映画、映画、映画

いちにちいっぽんえいがをみてなにかをかく(多分できない)ネタバレはあり。そうは言ってもただただ筋書きとか書いていったり細かく解説してとかそういうものではない。観た後に忘れないうちに急いで書くので誤字脱字はたいへん多い。近頃、寝る時間の関係上、映画が見れないこともある。

「台北ストーリー」

 

 監督:エドワード・ヤン

 1985年

 

 静謐な筆致と空気を捉えた映像に、台北の都市が描き出される。そして、登場人物たちが、ビルの屋上から都市を眺める。若い女の子が、向こうからこちらは見えないと言う。

 スクリーンの中に留められた台北の都市やそれが持つ空気、そして、人間たち。我々は、男女の関係を通してそれを見ることができる。もちろん、彼らに気づかれることなく。

 一貫して、緩やかに、そして、静かに描かれる世界は、どこを切り取っても同じ温度に感じられる。

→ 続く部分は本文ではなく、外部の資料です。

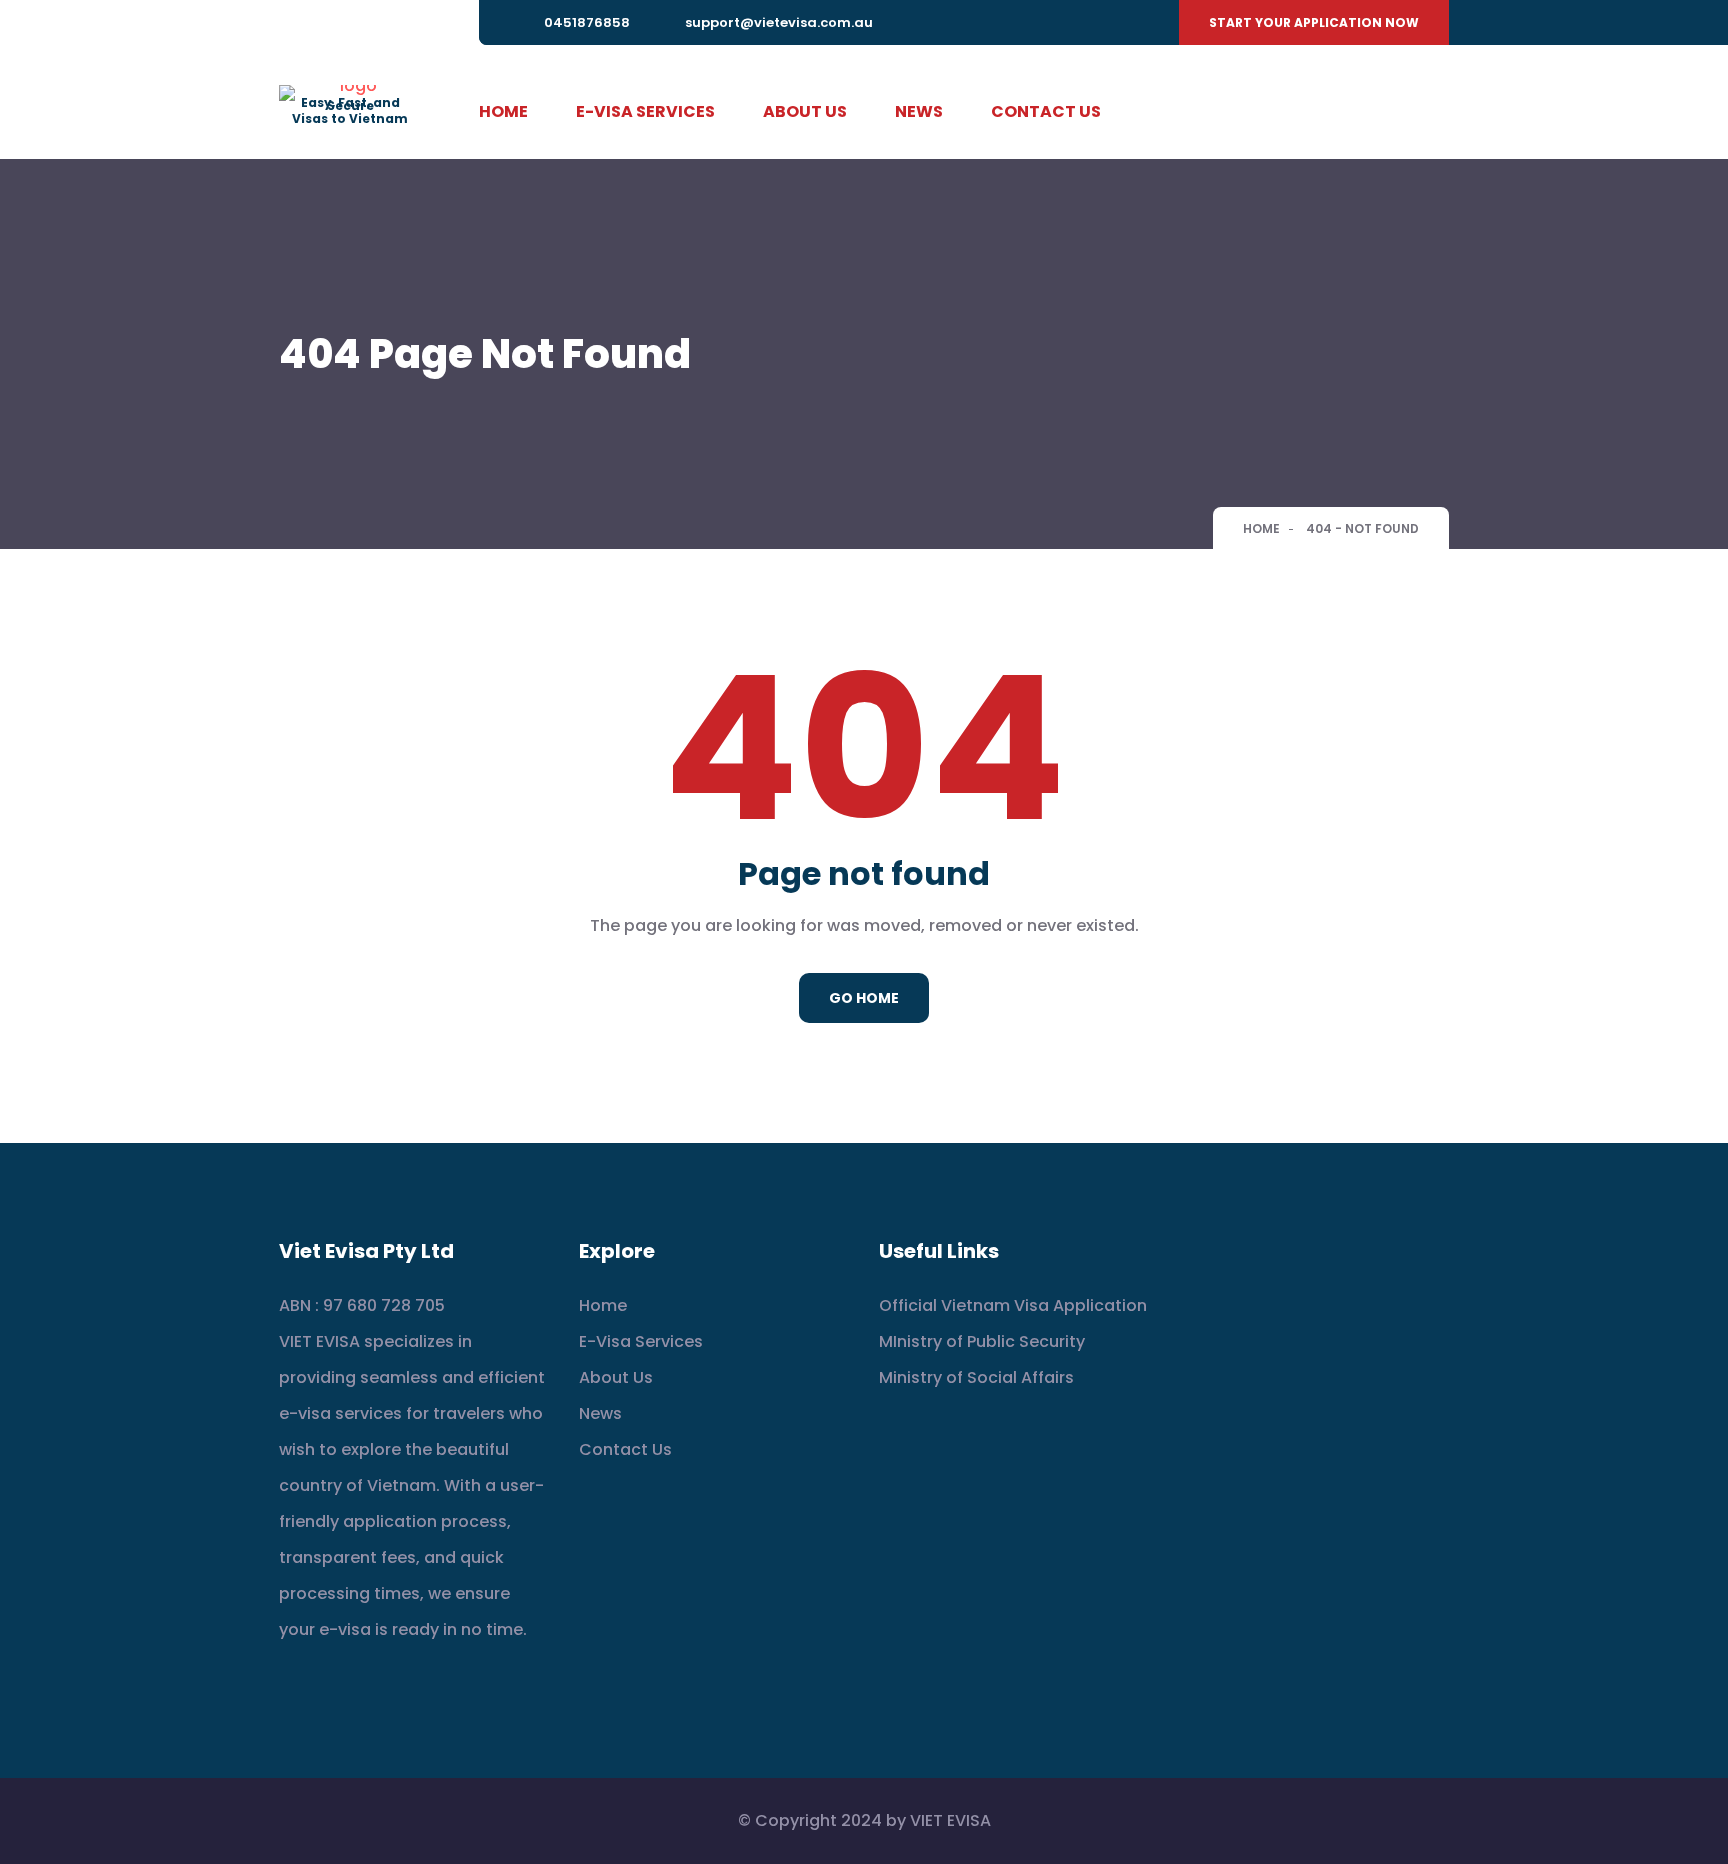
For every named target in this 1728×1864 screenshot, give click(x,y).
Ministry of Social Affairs (976, 1377)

そんな世界には、どうしようもなく苦しい生活や人々の愚かしさが溢れている。全てが我々の前に平等にたちあらわれ、まるで我々がどこかから覗き見でもしているかのような感覚を生み出す。

 退屈に感じてしまう原因があるとすれば、こういうところにあるのかもしれない。しかし、起きていることは決して退屈なことではなく、物語に映像がいかに影響を持つかを教えられる。

 この映画は、文芸映画として非常に質の良い奥深さを持つように思える。それは、描かれた都市そのものの奥深さであり、全てに同じような熱量を与えることで我々はそれに気づくことになる。

 

 誰かの頼みが断れない男。女の嫌いな父親に似てきた男。そして、嘘をつく男。

 危うい関係は、もしかすると女の愛されたいと思う気持ちで綱渡りを続けてきたに過ぎなかったのかも知れない。彼女は、愛のない家庭に育った。きっと孤独だったに違いない。そんな彼女を愛してくれた男、少しくらい我慢したって離れたくないと思うのは、必然だろう。

 もしかすると、全部おままごとのようなものだったのかも知れない。お互いにそれに気づいた上で、恋人を演じていたのかも知れない。我々は、そんな彼らの関係を見て悲しい結末を感じずにはいられない。運命とも言うべき結末へと進む物語なのだろう。若者たちの危うい自由や、男の友人のどん底、女の父親の無力感。それらが、物語をより複雑なものへと彩を加える。